Autism related care seem to be what's driving the biggest need in the district. In 2000 district figures said there were 472 children with autism in district care. That number is now projected to be above 2700 in 2013.

"We feel like we’re seeing more success but at the same time it’s a very expensive population," Cary said, noting that autism cases aren't solely rising because of better ways to identify children who need care.

If we’ve learned anything in the disability community we've learned that there's a lot of human capital there going to waste and I think that’s why this is so important to not only this community but to taxpayes at large because we’re going to pay one way or another," Cary said.

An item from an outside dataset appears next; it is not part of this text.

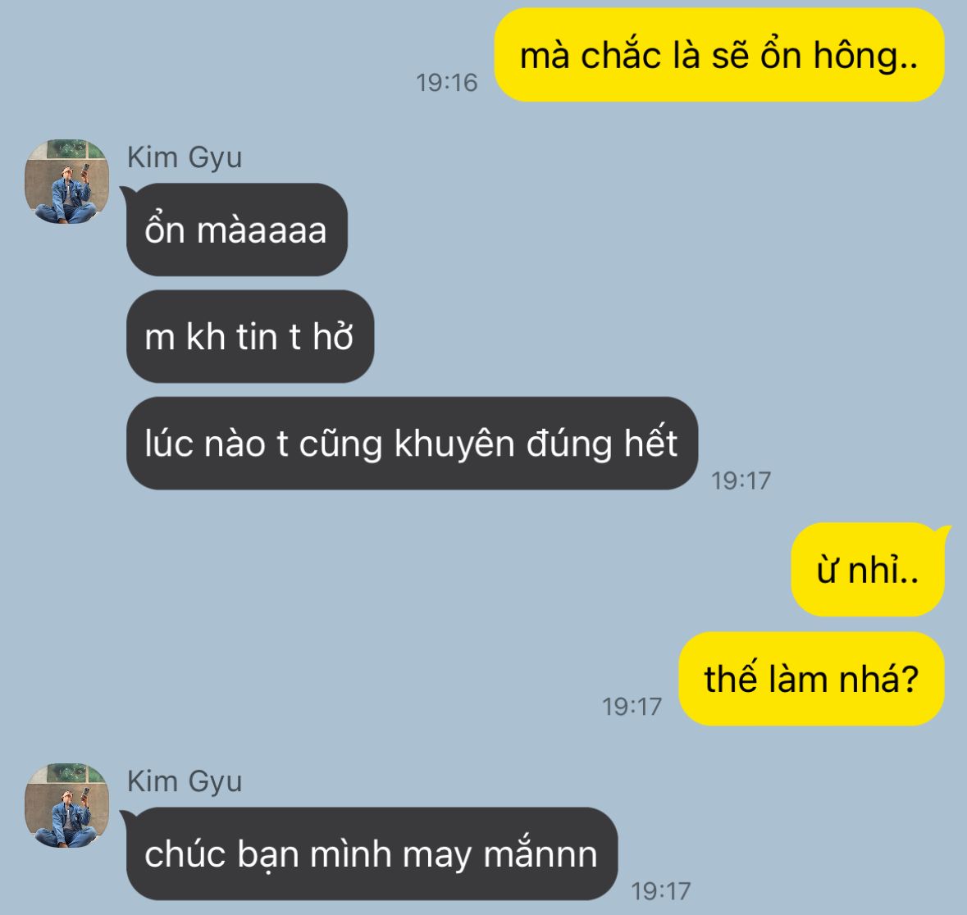
Task: Select 'lúc nào t cũng khuyên đúng hết' message
Action: [412, 444]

Cary said the district had not yet identified contingencies for what might happen if the ballot question does not pass, noting that more community input would be needed. He said 80 percent of the district's budget is made up of staff, and that on the teacher side of things, the district needs to stay competitive on salaries because the pool of teachers certified to teach special education is smaller than the general population, and those teachers are often also certified to teach other subject areas, making it harder to keep them.

The district's website suggests that on top of more staff cuts, if the measure fails, staff would likely not be offered a salary increase starting next year.

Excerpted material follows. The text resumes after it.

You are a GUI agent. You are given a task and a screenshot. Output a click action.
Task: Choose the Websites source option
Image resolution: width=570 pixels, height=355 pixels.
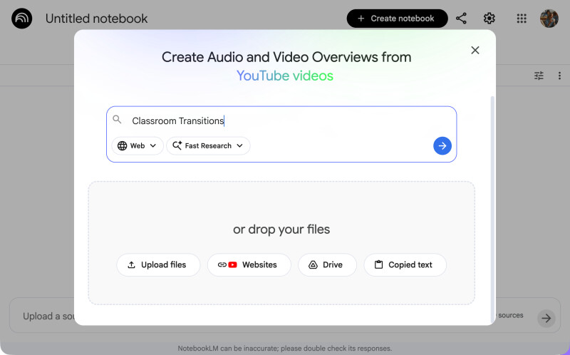pyautogui.click(x=249, y=264)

Mike Stevens October 25, 2012 at 09:18 PM
I absolutely support this. Special School District educates many students with severe special needs, and is very successful. A tax increase amounting to a dollar a week for most people is very reasonable for the services that are provided.
PaulRevere October 26, 2012 at 07:20 PM
Special School district tax rates in year 2002 = $.83 Special School District tax rates year 2011= $1.00 Increase of 19cents =$1.19 (That is over 49% from just 10 years ago 2002) All of our Public services PAYROLLS and benefits need to be "REDUCED". to what the workers in this county can afford. I am FOR: Increasing Technology and building improvements YES. Decreasing Salaries and wages?========= Proposition S ? I would vote NO! Unless salary increases were removed from the proposal.
Mike Stevens October 27, 2012 at 01:04 PM
Spend a week in a classroom where students are having seizures, or require significant medical attention. Spend a week in a classroom where students have Autism and require intensive interventions. Spend a week in a classroom where students are intellectually disabled and require significant services to make progress. Spend a week in a classroom where students have tantrums, hit and bite students and teachers, throw objects, and require therapy. And now realize that all of those students are in the same classroom, and maybe you'll understand why it's important to have salaries that will attract and retain educators for these positions. Remember, most of the teachers for Special School District teach the students that other teachers don't have to. Before you focus just on numbers, spend some time in these classrooms, and I believe you will change your mind.
Christine Stewart Mehigh October 27, 2012 at 01:14 PM
Actually Mike, many educators do have to teach those students within their own classrooms, alongside of a special educator. They are just as responsible for those students as the special educator, and just as responsible for providing all of the required elements of the IEP. Half of some of my classes are my wonderful special education students. And thank you for making the argument that ALL teachers should have the type of salary that will attract and retain high performing educators. Hopefully, the board of education of the Mehlville district will do something about that as we are currently second lowest in the county.
Grant Bissell October 29, 2012 at 03:54 PM
PaulRevere, Would you be interested in sharing your thoughts with NewChannel 5? We'd like to interview someone in opposition to Prop S. Feel free to call 314-444-5125 and ask for reporter Grant Bissell. Thanks.